The government collects an impressive amount of data that’s used in both the public and private sectors. But agencies could better use that data if they collected and stored it the same way, or if automation tools made for faster analysis.
That’s the thinking behind the data accountability and transparency piece of the President’s Managment Agenda, and is one of the plan’s 14 cross-agency priority (CAP) goals. Federal Chief Information Officer Suzette Kent said the data CAP goal will help the government get its arms around its huge trove of data.
“We can’t use the data if we can’t understand it,” Kent said at a Data Coalition event in Washington, D.C. on Wednesday. “The data CAP goal is the focused effort on how we transform the governmentwide approach to how we look at and use data.”
The CAP goal aims to improve how agencies carry out their missions and to make government data more accessible to the private sector.
“The data that the U.S. government has is the most valuable data in the world, and there are many companies that already use U.S. government data. The geospatial data actually supports many current companies and the success in how they go to market,” Kent said. “But data from the IRS, from Census, from Transportation, does more to develop a national resource. It powers our innovation.”
Too much data too fast
To get a sense of how much data the government produces, the Commerce Department puts out as much as 20 terabytes of data every day. By 2025, Kent estimated that the government will produce at least 163 zettabytes of data — that’s more storage than 250 billion DVDs.
Kent said agencies need better automation tools, because they’re producing way too much data for humans to process.
“If one of us tried to process a terabyte of data, we would have to watch the equivalent of 400 90-minute videos,” she said. “I know some of you binge-watchers might say ‘Hey, I’m up for that,’ but that’s a lot. But using technology, and with the right discipline around data, we can process that in seconds. But it has to be structured, and we have to understand it.”
The President’s Mangement Agenda puts the Commerce Department and Small Business Administration in charge of the DATA CAP goal. They’ll help bring other agencies reach governmentwide benchmarks.
The CAP goal team is led by Commerce Undersecretary Karen Dunn Kelley; SBA Chief Officer Pradeep Belur; Jack Wilmer, the senior policy adviser with the White House’s Office of Science and Technology Policy, and Chief Statistician Nancy Potok.
But the Commerce Department and SBA have other priorities beyond just making data more accessible. Kent said the CAP goal also sets benchmarks to improve cybersecurity standards.
“From a cyber posture, we’re changing the concept of high-value assets to not necessarily be about applications, but to be about the data.
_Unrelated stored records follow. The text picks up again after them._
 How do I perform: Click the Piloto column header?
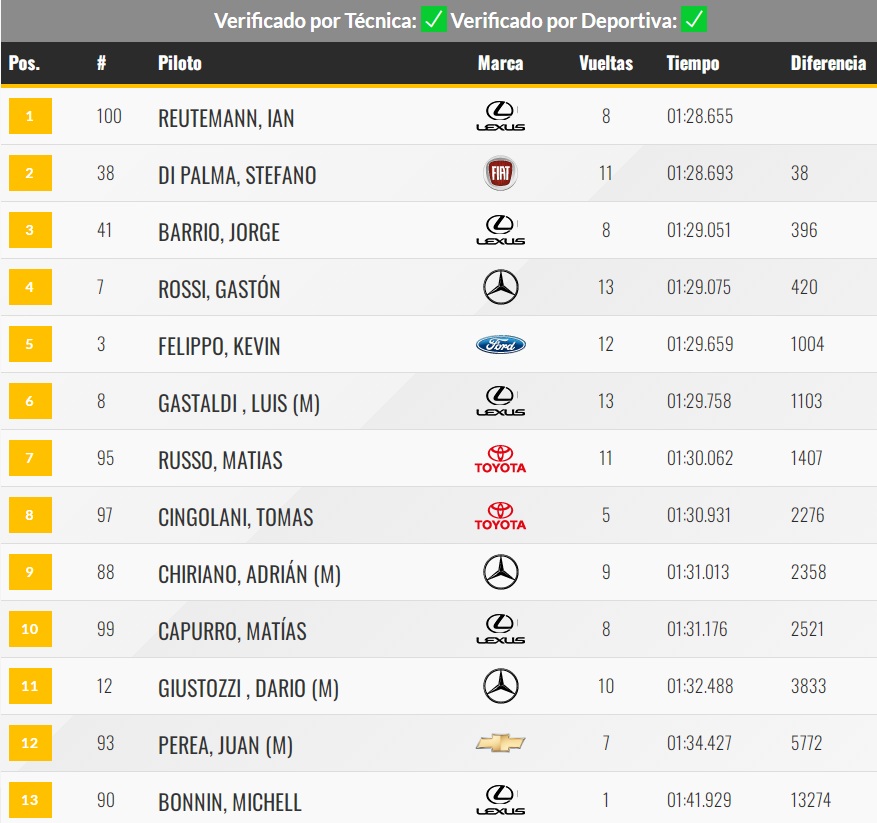click(180, 63)
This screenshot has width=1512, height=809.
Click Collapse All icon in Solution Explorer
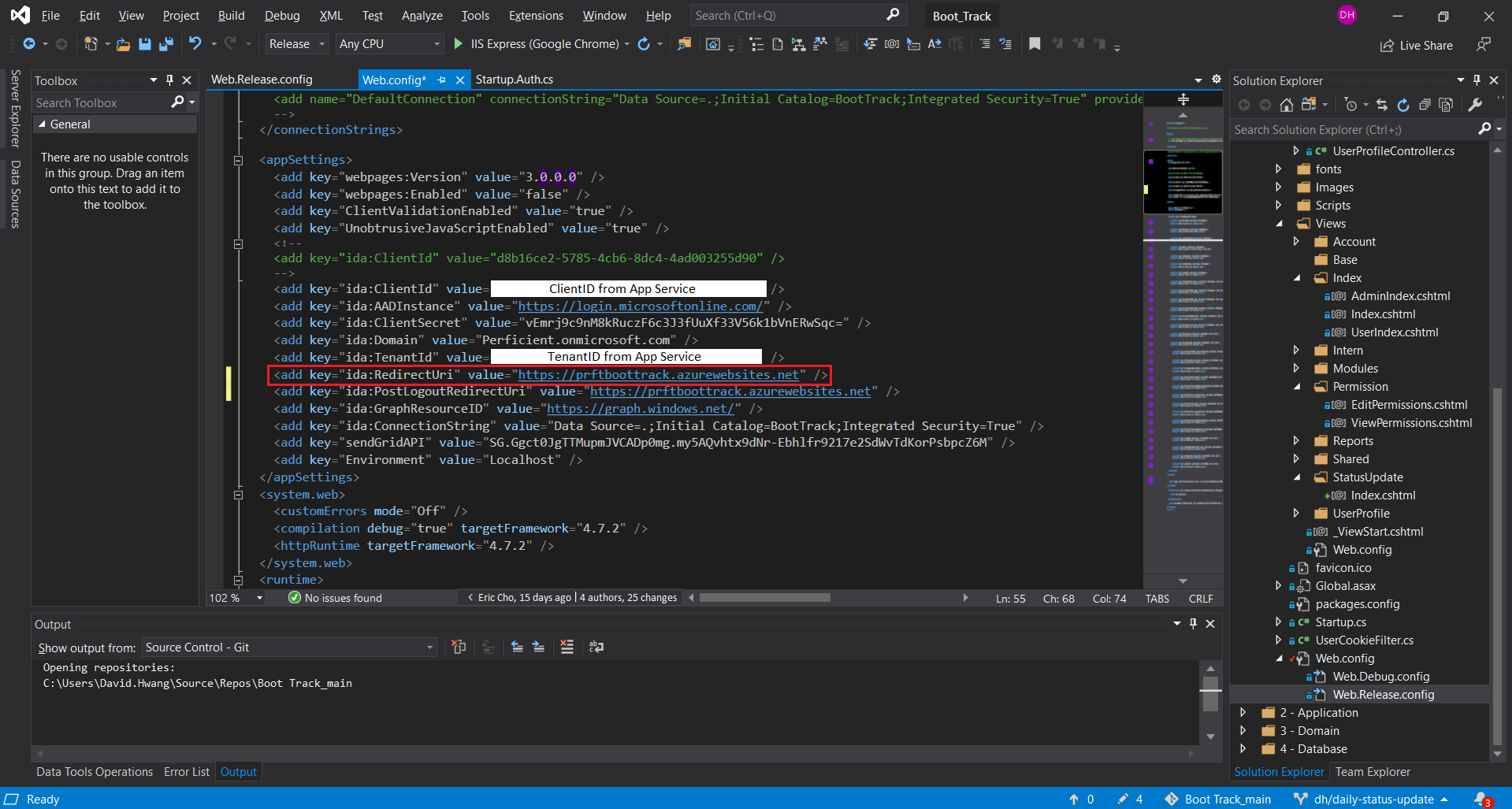[1425, 105]
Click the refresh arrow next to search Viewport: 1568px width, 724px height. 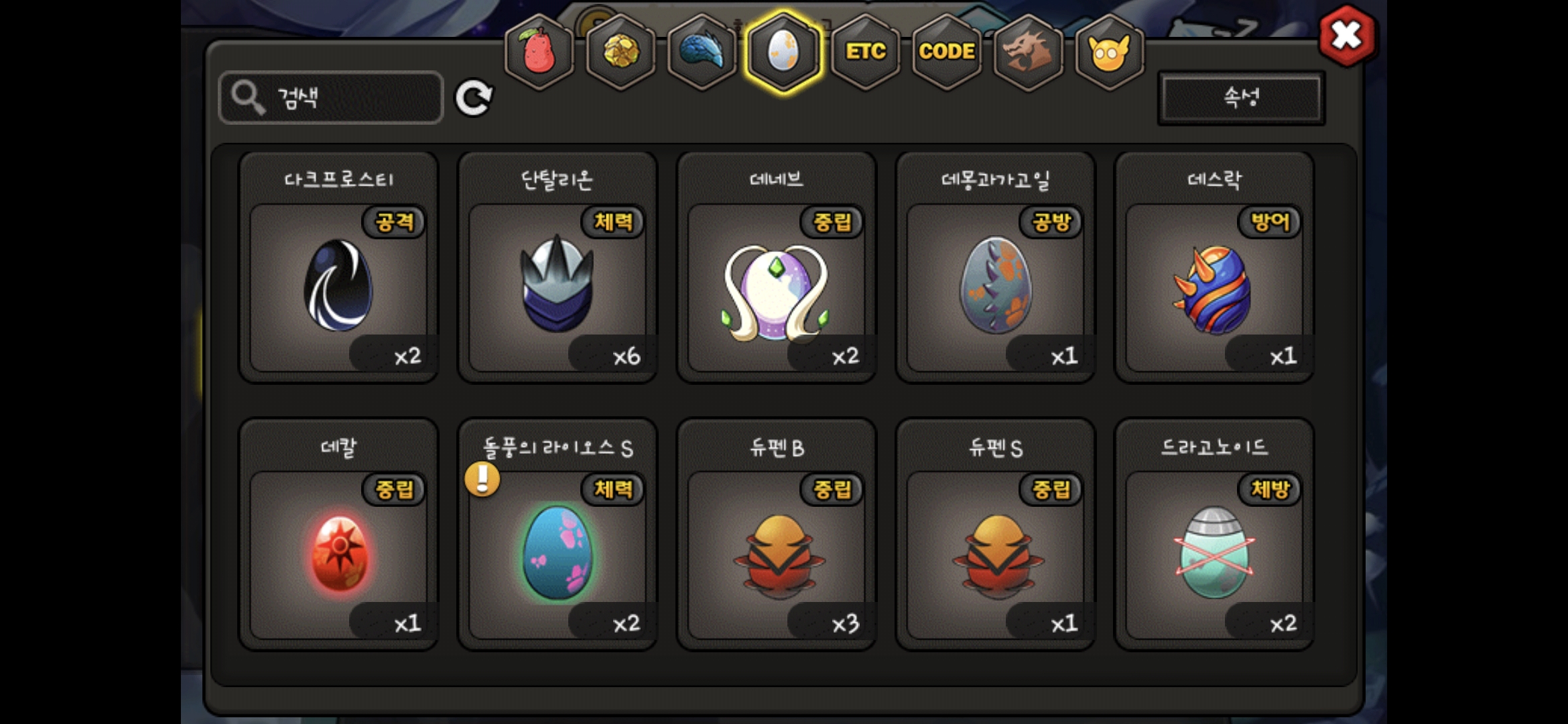(x=474, y=99)
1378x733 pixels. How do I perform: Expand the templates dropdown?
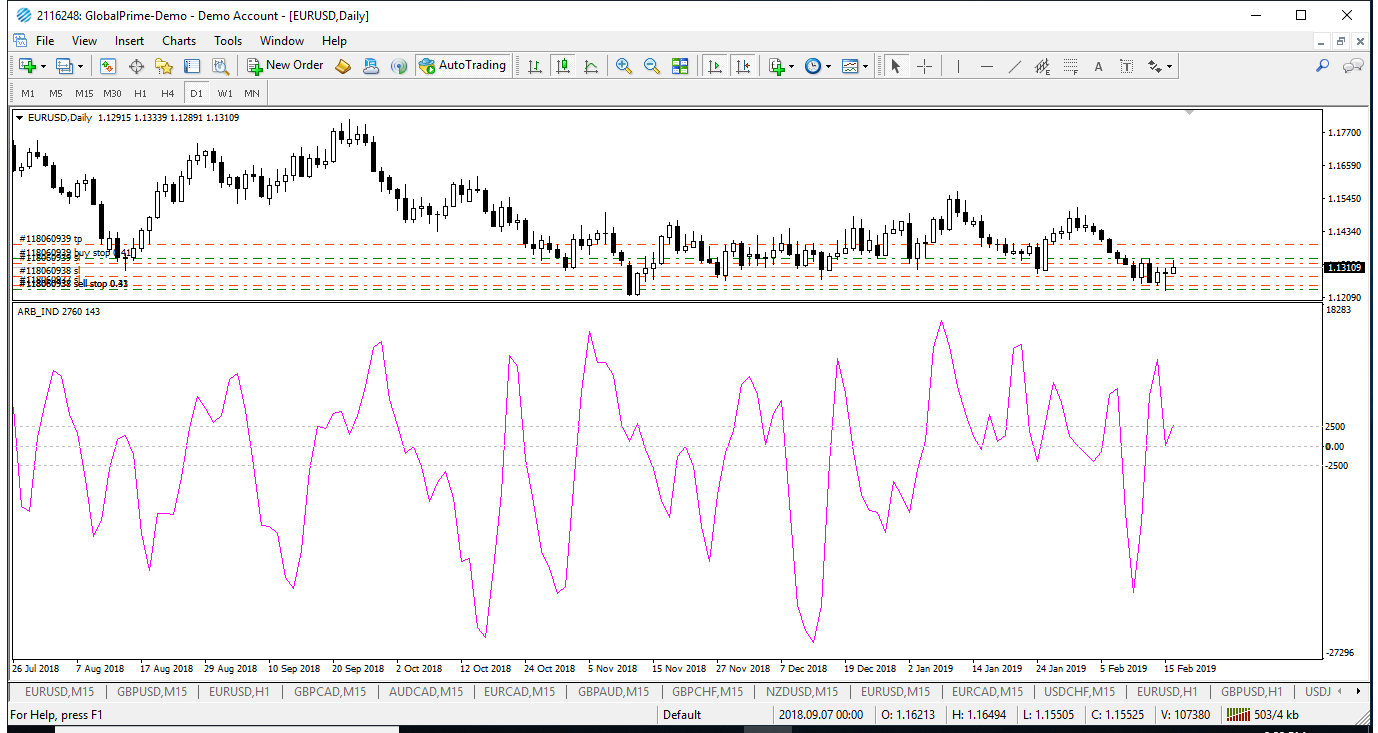pyautogui.click(x=866, y=66)
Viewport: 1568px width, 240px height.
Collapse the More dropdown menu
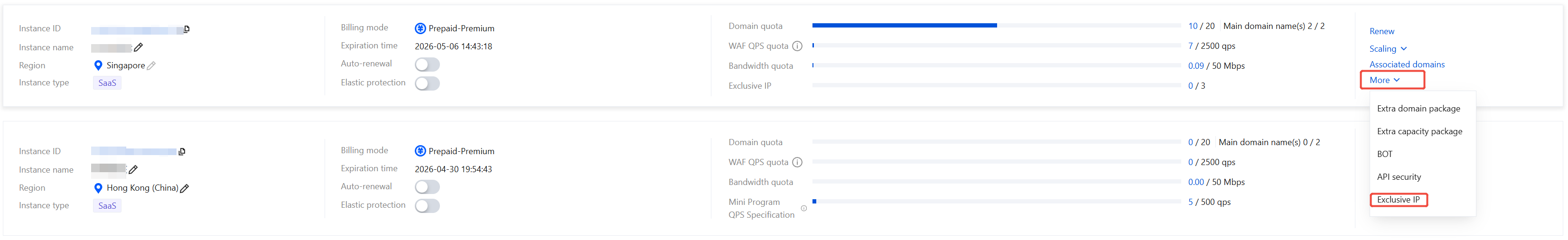(x=1384, y=80)
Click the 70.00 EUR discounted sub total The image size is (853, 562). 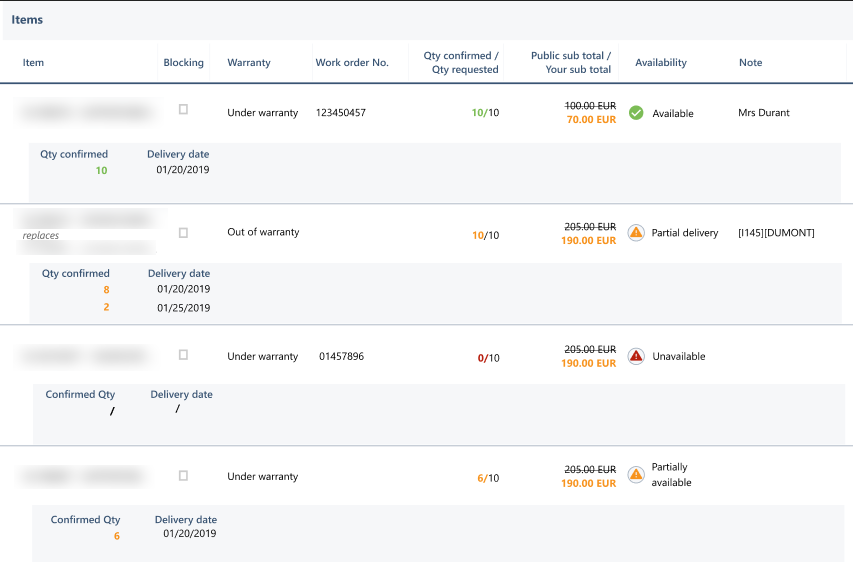tap(591, 120)
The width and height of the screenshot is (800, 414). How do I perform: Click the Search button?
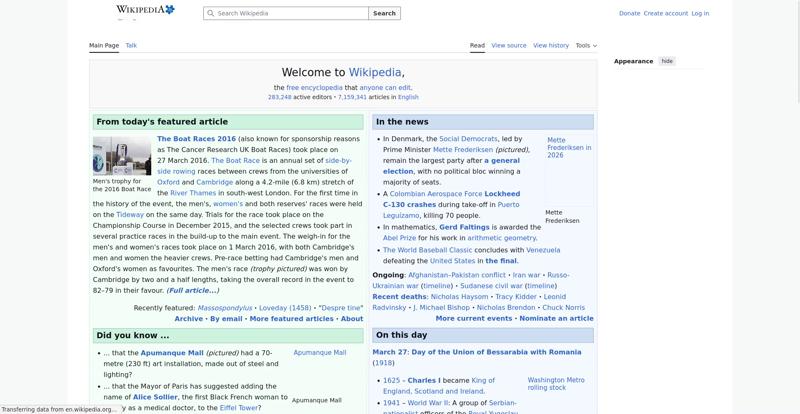[384, 14]
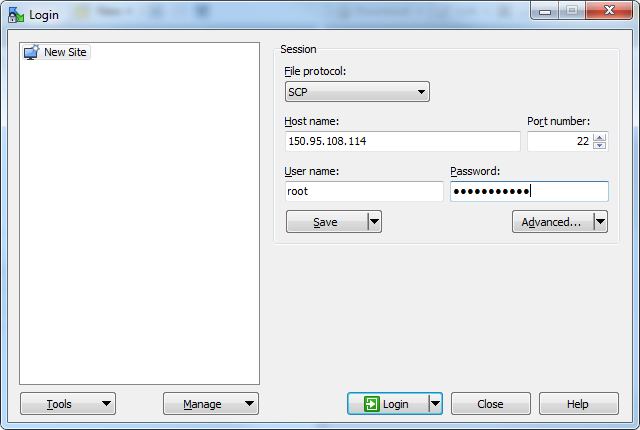Select the New Site computer icon
The height and width of the screenshot is (430, 640).
(31, 52)
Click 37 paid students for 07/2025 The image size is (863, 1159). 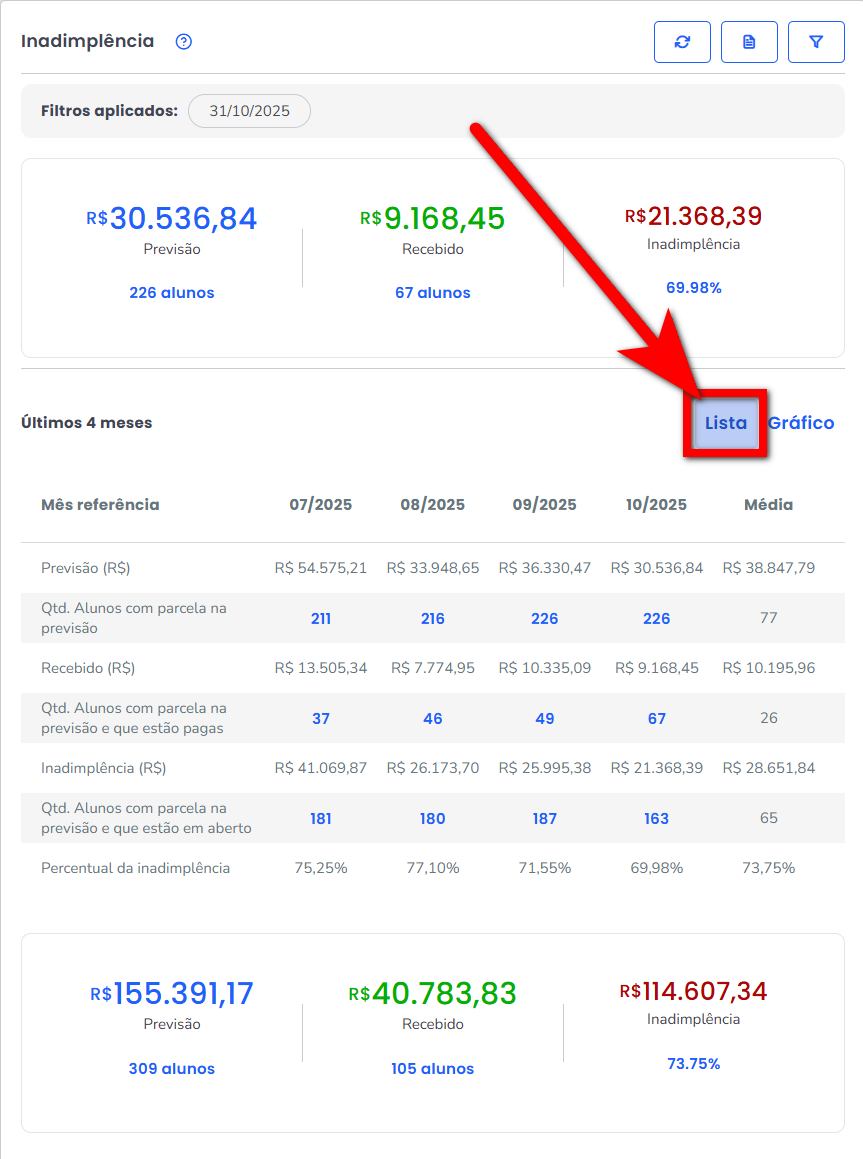(320, 719)
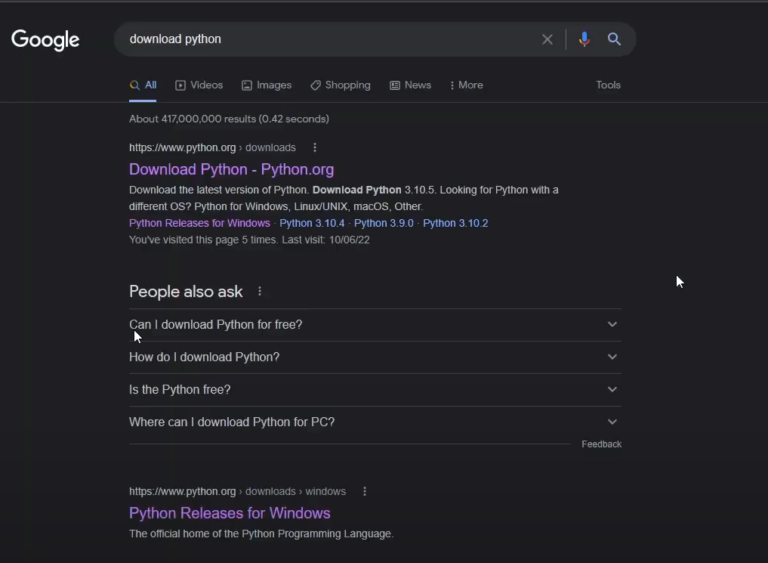Click the magnifying glass search button

coord(614,40)
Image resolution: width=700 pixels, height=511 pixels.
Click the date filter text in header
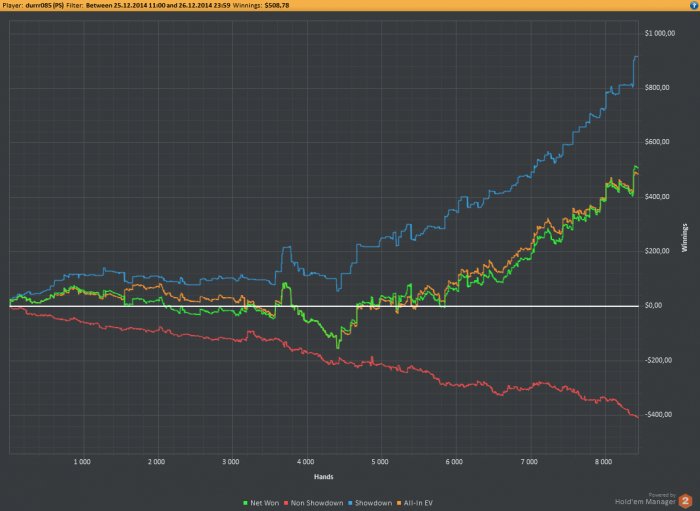point(158,5)
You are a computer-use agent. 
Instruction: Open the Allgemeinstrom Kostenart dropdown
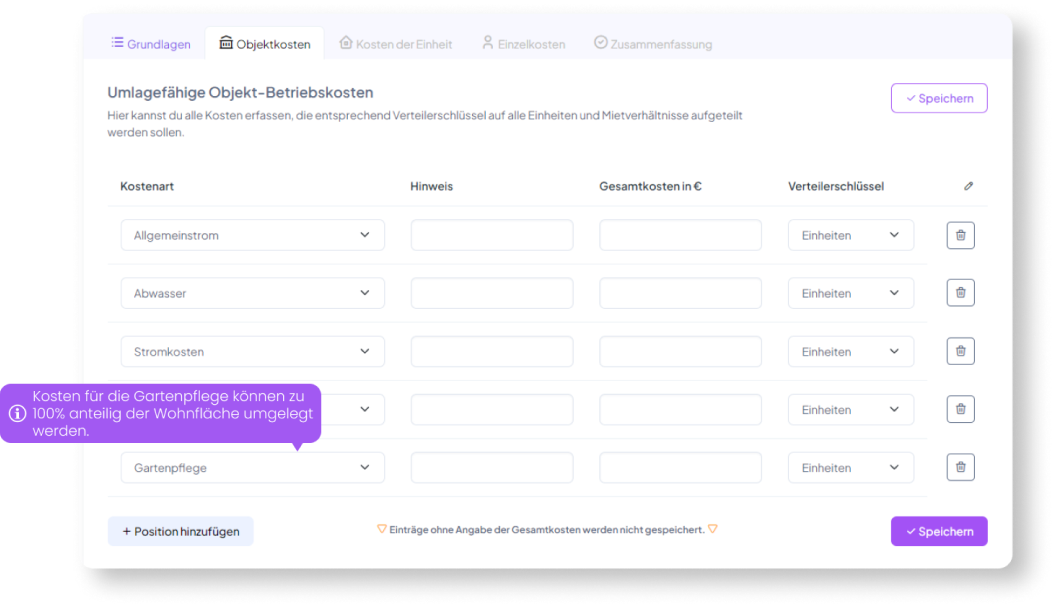click(252, 235)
That’s what’s important,” she said. “We’re looking [at] our goals and we’re aligning how data moves, and what we do with it when it’s at rest.”
Striking a balance of privacy, transparency
Kent added that the CAP goal will have agencies moving from a perimeter-based approach to cybersecurity, and instead adopting a security framework focused on protecting the information.
Agencies have other priorities laid out of them under the data CAP goal, such as striking a balance between privacy and data transparency.
The CAP goal also includes priorities for the federal workforce. Kent said agencies will need to hire not just cybersecurity professionals, but also data analysts. She said in some cases, private sector companies are hiring more data people than cybersecurity people.
“We have to evolve roles for data scientists, data labelers, model builders, deep learning development, inquiry designers,” Kent said. “As we move down this path that’s wholly data-driven, we need different types of capabilities in our workforce.”
Former Federal CIO Tony Scott said the government needs to invest in more machine learning to get ahead of its data.
“We’ve got to get a lot more automation, because it’s very clear that even with an accelerated plan and a highly successful plan, we’re just not going to have the people in place to do all the work that’s required to keep all the systems that we have afloat and running effectively,” Scott said yesterday at a cloud computing event sponsored by Meritalk in Washington, D.C. “So we’ve got to automate like crazy.”
Scott added that agencies will also need to hire significantly more employees in their IT departments to help keep up with demand.
“We’ve got to go work on these human resource things for the longer term. We’re going to need to increase our hiring 20-50 percent in some agencies just to stay even over the next five years,” he said.
The Trump administration is kicking off this governmentwide data challenge, but Kent said the White House wants this effort to continue into the next administration and beyond.
“Through our CAP goal, we’re endeavoring to define a long-term strategy — something that will last many decades,” Kent said.